* [Collected data entries]

-------------------------

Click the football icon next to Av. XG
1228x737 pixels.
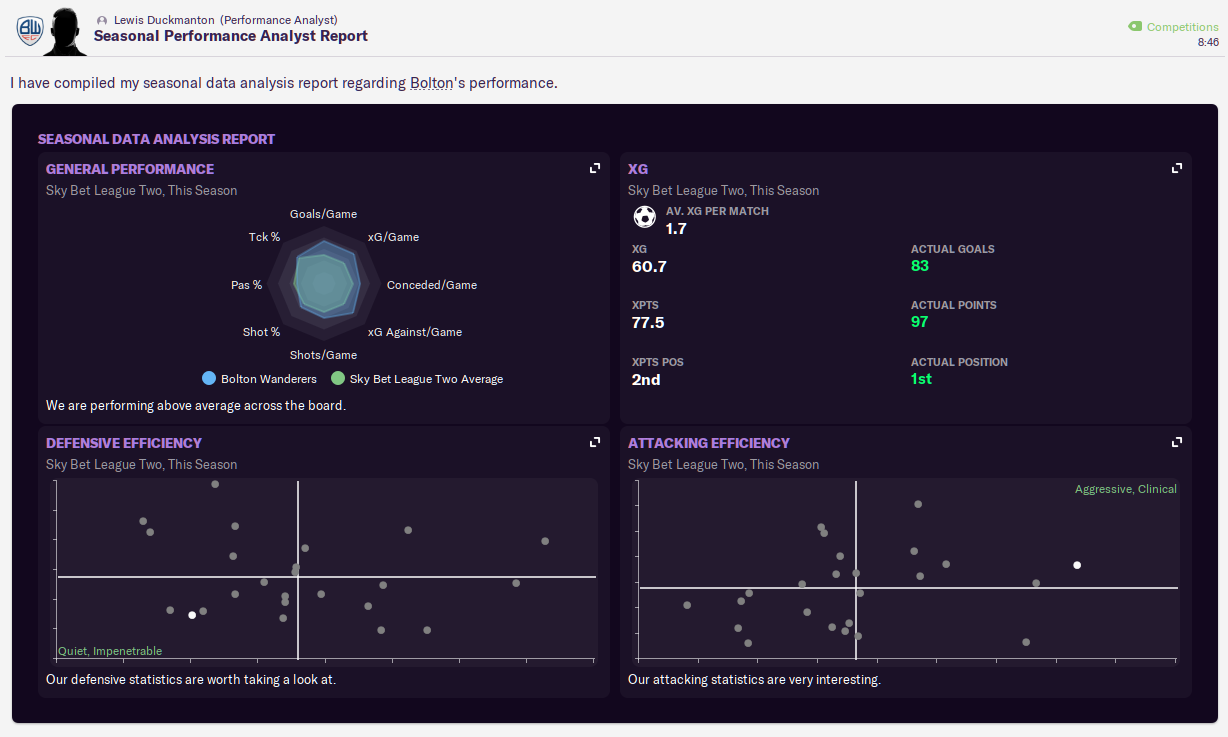645,217
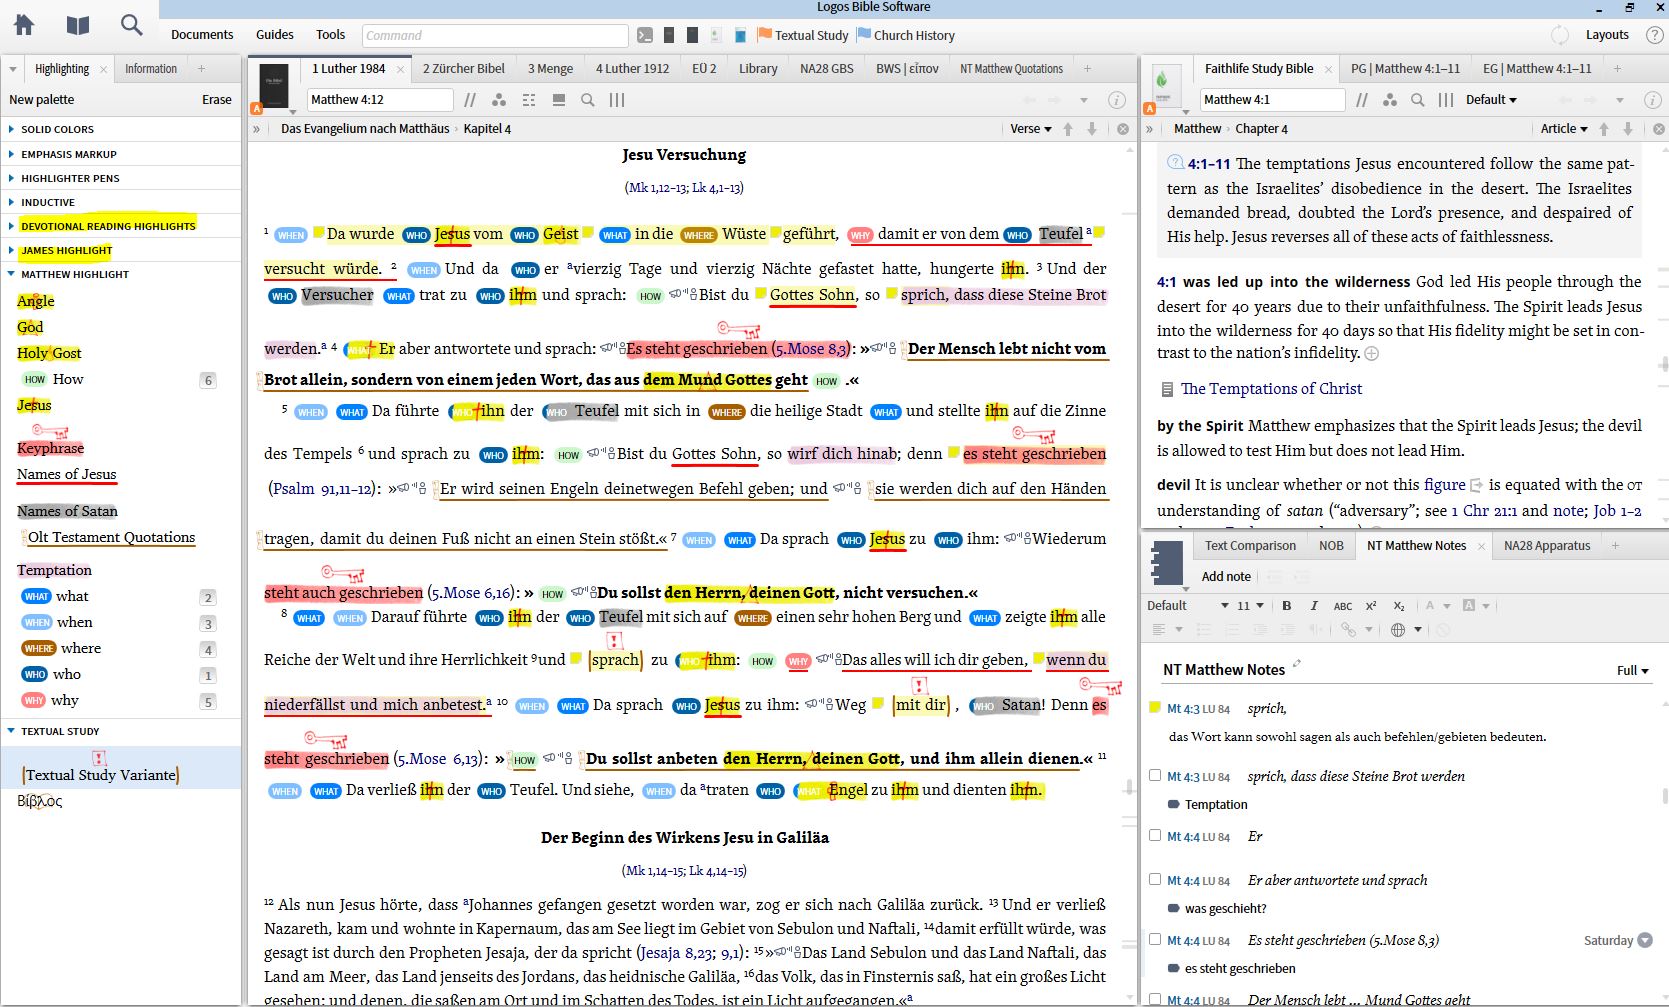Tick the checkbox for the Mt 4:4 'Er' note
The height and width of the screenshot is (1007, 1669).
click(x=1155, y=836)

-------------------------

Leave every picture out, and transcribe the data above exactly as it reads.

Click the football icon next to Av. XG
1228x737 pixels.
645,217
Tick the checkbox for the Mt 4:4 'Er' note
The height and width of the screenshot is (1007, 1669).
click(x=1155, y=836)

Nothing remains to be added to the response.